I don't know how many of you have seen an episode of Andromeda, but it's a very good show, and the comparison of Hunt to Kirk is something I thought of the first time I heard about the new series. The captain of the flagship of the Federa-I mean, Systems Commonwealth, gets trapped in suspended animation for 300 years. When he comes out of stasis, the quadrant is in chaos, and the captain decides to use his ship and a rag-tag crew to rebuild what's been lost.

 

Does anyone else see the idealism of the original Trek and Captain Kirk in that premise? I sure do! And would you believe that Andromeda is the top-rated action hour in syndication? So there's no more interest in Kirk, eh?

 

By the way, has anyone else noticed all the "Kirks" around in sci-fi TV and movies lately? Kevin Sorbo in Andromeda. Tim Allen in Galaxy Quest. Richard Dean Anderson in Stargate SG-1. And even though Ben Browder doesn't play a "captain" in Farscape, he sure can quote Classic Trek with the best of them. How come Paramount is the only studio that can't do Star Trek?

 

Well, the big holidays have both passed (happily for all, I hope), and we've already started a freshly minted year. And I hope we all have the same resolution: that by next Christmas, we can finally put the bad taste left by Generations out of our mouths with the return of Star Trek's first, best captain, James T. Kirk. With Voyager coming to an end and no fifth series in sight, as well as a strike probably grinding work on the "35th anniversary" movie to a halt, Trek needs him now more than ever!

 

Convention Calendar

Did anyone make it to either of the Creation cons held this past weekend? If not, there'll be another get-together in Las Vegas, Nevada, the weekend of January 20-21, and among the featured guests will be Grace Lee Whitney (Rand).
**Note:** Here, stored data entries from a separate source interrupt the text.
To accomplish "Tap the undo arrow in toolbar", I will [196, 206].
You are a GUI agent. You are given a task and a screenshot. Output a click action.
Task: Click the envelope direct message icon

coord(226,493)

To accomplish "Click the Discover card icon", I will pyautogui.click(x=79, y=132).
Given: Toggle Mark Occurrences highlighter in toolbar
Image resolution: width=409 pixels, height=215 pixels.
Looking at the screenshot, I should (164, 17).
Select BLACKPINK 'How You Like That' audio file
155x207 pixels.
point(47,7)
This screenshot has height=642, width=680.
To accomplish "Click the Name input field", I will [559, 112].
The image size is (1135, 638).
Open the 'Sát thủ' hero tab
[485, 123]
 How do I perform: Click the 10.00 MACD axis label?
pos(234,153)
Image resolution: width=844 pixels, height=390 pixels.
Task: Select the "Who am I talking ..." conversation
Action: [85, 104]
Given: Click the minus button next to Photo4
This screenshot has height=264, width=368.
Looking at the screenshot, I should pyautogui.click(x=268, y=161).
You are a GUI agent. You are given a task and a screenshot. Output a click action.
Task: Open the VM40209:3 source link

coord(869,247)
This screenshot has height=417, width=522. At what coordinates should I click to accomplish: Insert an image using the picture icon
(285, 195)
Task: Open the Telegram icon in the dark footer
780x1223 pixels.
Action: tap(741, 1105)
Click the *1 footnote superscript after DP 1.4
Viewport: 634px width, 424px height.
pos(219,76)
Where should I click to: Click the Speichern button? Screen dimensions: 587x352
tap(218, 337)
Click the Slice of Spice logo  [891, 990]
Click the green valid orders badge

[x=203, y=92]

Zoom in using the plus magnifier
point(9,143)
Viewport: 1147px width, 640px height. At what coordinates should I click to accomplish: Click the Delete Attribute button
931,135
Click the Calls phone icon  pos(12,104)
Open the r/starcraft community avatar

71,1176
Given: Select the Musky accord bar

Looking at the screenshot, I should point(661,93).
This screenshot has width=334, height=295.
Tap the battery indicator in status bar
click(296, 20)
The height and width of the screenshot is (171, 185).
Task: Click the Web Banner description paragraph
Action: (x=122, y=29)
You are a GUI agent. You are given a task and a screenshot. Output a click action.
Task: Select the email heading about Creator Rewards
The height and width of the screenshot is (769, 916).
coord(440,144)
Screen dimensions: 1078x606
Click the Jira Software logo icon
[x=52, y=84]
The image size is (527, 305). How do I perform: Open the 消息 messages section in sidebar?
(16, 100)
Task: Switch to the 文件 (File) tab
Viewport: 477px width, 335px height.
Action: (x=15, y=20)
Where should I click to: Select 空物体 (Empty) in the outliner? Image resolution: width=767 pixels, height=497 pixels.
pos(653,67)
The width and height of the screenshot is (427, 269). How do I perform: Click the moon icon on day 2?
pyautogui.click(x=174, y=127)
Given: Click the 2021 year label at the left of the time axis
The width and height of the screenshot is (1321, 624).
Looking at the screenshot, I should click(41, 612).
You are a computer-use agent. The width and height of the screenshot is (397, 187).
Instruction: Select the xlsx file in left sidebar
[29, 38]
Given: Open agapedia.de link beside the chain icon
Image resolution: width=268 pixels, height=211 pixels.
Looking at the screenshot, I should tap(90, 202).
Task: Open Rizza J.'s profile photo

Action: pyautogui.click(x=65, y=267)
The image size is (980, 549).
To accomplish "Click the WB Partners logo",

There'll also be a bevy of other Classic Trek guests, including Victor Lundin (one of the original Klingons), Judson Scott (Joachim in Star Trek II: The Wrath of Khan), Michael Forest (Apollo in "Who Mourns for Adonais?"), Lawrence Montaigne (Stonn in "Amok Time") and a whole host of others. For more information, drop me an email to the address listed below or turn your Web browser to http://web.archive.org/web/20011108093347/http://www.creationent.com/.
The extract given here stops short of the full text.